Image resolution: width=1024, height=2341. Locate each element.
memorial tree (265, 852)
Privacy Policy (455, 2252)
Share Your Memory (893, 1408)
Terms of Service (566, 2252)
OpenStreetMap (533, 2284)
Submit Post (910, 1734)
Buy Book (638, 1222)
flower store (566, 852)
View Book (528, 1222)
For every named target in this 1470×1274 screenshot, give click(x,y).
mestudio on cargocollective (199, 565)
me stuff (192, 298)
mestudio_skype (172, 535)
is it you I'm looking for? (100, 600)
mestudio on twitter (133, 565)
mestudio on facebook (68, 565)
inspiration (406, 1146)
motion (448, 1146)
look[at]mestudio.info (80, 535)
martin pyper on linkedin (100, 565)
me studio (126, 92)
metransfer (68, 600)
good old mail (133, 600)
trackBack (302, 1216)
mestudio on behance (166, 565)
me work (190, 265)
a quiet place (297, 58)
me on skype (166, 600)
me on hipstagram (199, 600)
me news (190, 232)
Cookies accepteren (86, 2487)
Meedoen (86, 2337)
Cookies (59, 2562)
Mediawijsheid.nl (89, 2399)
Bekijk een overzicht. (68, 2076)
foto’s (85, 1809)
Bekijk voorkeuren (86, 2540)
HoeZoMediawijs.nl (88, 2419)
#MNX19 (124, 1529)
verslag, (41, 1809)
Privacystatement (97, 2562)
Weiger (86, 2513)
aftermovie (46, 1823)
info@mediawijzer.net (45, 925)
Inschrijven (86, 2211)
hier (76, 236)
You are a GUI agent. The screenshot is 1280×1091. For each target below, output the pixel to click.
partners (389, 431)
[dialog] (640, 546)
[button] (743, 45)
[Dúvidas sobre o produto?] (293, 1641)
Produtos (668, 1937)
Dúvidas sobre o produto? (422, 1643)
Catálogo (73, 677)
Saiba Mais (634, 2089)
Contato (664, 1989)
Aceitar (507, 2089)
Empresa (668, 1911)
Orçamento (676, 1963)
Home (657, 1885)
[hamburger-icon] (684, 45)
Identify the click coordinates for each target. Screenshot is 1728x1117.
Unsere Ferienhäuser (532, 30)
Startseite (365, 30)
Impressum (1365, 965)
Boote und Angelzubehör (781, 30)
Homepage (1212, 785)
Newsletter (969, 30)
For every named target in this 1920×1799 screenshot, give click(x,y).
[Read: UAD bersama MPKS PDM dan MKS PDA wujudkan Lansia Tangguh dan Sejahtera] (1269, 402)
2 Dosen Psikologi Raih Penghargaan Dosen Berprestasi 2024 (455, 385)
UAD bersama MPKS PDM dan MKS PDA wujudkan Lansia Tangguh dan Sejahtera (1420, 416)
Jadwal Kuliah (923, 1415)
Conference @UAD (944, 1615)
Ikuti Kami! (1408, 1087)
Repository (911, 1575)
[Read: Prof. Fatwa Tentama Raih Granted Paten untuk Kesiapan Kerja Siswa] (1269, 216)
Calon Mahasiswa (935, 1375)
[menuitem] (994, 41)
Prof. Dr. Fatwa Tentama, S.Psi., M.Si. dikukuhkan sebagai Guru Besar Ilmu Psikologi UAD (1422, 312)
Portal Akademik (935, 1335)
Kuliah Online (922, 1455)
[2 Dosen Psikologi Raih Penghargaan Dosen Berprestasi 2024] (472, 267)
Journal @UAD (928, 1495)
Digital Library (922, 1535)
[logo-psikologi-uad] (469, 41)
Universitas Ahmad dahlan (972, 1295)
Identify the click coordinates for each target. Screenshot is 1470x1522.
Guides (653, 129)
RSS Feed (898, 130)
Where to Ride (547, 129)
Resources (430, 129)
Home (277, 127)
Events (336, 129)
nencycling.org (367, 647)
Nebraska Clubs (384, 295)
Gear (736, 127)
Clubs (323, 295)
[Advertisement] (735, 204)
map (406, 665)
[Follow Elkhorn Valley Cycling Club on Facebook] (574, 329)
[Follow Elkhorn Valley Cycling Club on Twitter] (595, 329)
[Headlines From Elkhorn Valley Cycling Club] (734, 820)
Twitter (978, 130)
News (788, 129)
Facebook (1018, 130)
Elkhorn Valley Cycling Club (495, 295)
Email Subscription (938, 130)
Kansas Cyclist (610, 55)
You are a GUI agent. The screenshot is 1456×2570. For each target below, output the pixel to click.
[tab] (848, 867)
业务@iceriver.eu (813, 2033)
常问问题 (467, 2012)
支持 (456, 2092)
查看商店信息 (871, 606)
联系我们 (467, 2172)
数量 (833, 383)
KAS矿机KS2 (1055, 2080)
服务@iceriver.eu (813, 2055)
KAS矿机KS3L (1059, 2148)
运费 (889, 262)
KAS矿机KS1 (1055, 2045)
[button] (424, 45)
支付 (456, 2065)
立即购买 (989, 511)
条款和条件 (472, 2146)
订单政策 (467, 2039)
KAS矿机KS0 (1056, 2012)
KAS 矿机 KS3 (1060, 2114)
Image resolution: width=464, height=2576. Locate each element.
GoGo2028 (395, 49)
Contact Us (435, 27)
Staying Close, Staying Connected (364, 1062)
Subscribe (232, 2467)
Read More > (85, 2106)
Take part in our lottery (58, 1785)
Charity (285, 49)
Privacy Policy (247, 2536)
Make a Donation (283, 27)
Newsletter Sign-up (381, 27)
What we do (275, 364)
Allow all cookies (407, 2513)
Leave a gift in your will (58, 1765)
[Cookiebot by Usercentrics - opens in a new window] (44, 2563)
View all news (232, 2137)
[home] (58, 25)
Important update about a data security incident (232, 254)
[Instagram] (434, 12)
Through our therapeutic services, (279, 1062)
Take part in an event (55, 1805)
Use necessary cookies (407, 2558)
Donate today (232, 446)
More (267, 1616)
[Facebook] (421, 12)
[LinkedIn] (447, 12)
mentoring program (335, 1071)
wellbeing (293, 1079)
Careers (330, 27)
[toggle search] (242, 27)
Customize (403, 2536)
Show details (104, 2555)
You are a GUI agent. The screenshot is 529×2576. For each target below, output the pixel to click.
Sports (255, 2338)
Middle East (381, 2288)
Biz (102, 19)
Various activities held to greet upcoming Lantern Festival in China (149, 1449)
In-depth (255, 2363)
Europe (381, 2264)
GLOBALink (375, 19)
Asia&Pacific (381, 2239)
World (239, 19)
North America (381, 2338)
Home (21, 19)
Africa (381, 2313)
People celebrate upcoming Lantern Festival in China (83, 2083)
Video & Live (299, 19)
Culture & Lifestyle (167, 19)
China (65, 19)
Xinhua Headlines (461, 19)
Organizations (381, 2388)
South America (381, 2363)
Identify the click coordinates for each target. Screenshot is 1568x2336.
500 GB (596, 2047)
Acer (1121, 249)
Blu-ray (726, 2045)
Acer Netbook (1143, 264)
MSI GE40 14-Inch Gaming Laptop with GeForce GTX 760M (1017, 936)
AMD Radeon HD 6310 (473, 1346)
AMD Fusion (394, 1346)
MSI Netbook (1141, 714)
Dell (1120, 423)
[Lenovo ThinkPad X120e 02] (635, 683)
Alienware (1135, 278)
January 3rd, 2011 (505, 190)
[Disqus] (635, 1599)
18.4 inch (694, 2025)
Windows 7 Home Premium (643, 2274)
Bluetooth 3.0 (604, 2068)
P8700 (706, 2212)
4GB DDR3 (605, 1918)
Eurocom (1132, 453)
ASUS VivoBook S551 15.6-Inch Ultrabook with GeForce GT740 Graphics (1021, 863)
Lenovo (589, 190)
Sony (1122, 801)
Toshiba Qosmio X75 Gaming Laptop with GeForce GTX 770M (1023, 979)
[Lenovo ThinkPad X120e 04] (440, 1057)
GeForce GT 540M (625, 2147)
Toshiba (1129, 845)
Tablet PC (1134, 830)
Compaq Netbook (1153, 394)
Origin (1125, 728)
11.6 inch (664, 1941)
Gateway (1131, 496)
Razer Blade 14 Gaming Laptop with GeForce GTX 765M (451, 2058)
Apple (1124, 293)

- [What to produce]: Lines with "Toshiba": find them in the data and copy each one.

- [Task response]:
Toshiba Qosmio X75 Gaming Laptop with GeForce GTX 770M (1023, 979)
Toshiba (1129, 845)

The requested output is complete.